09/17/14 Lemon Chicken

"La cucina piccola fal la casa grande." (A small kitchen makes a house big.) Welcome to another recipe edition from Angela's Organic Oregano Farm!

This week's Italian recipes:
  -Penne with Sausage and Cabbage
  -Butternut Squash Gnocchi with Bolognese Sauce
  -Lemon Chicken

"Buon weekend!" "GRAZIE". THANK YOU for all that you do. It means the world to us! Don't change so people will like you. Be yourself and the right people will love the real you.

Thanks again for reading!

Yours Truly,              
Angela Reina       

 Recipe: Penne with Sausage and Cabbage

Penne with Sausage and Cabbage
Penne con Salsiccia e Cavolo


1 lb Italian sausage, casings removed, cut into small pieces
1 small savoy cabbage (about 1 lb), cut into 6 pieces
3 cups warm Marinara Sauce
1/4 cup extra-virgin olive oil
4 cloves garlic, peeled and mashed
1 lb Penne pasta
Freshly grated Pecorino Romano
Salt and freshly ground black pepper


Place cabbage in a large pot.

Cover with cold water, and bring to a boil over high heat.

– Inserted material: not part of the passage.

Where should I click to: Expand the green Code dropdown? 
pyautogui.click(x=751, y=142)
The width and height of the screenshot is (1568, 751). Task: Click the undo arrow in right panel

Reduce heat to medium and cook until just soft, about 5-7 minutes.


Plunge cabbage into ice water.

Drain again, and pat dry.

Cut into bite-size pieces and set aside.

Heat olive oil with garlic in a large saute pan over medium heat.

Add sausage and saute until cooked through, about 10-12 minutes.

Add cabbage.

Season to taste with salt and pepper, and cook, stirring a few times, about 2-3 minutes.

Add marinara sauce and cook until flavors blend, about 5 minutes.

Cook Penne pasta in a large pot of boiling salted water until tender but firm, 7-12 minutes.

Drain, return to pot, stir in some sauce.

Transfer to a platter and top with remaining sauce.

Serve with grated Pecorino Romano cheese. Serves 6.

That's it!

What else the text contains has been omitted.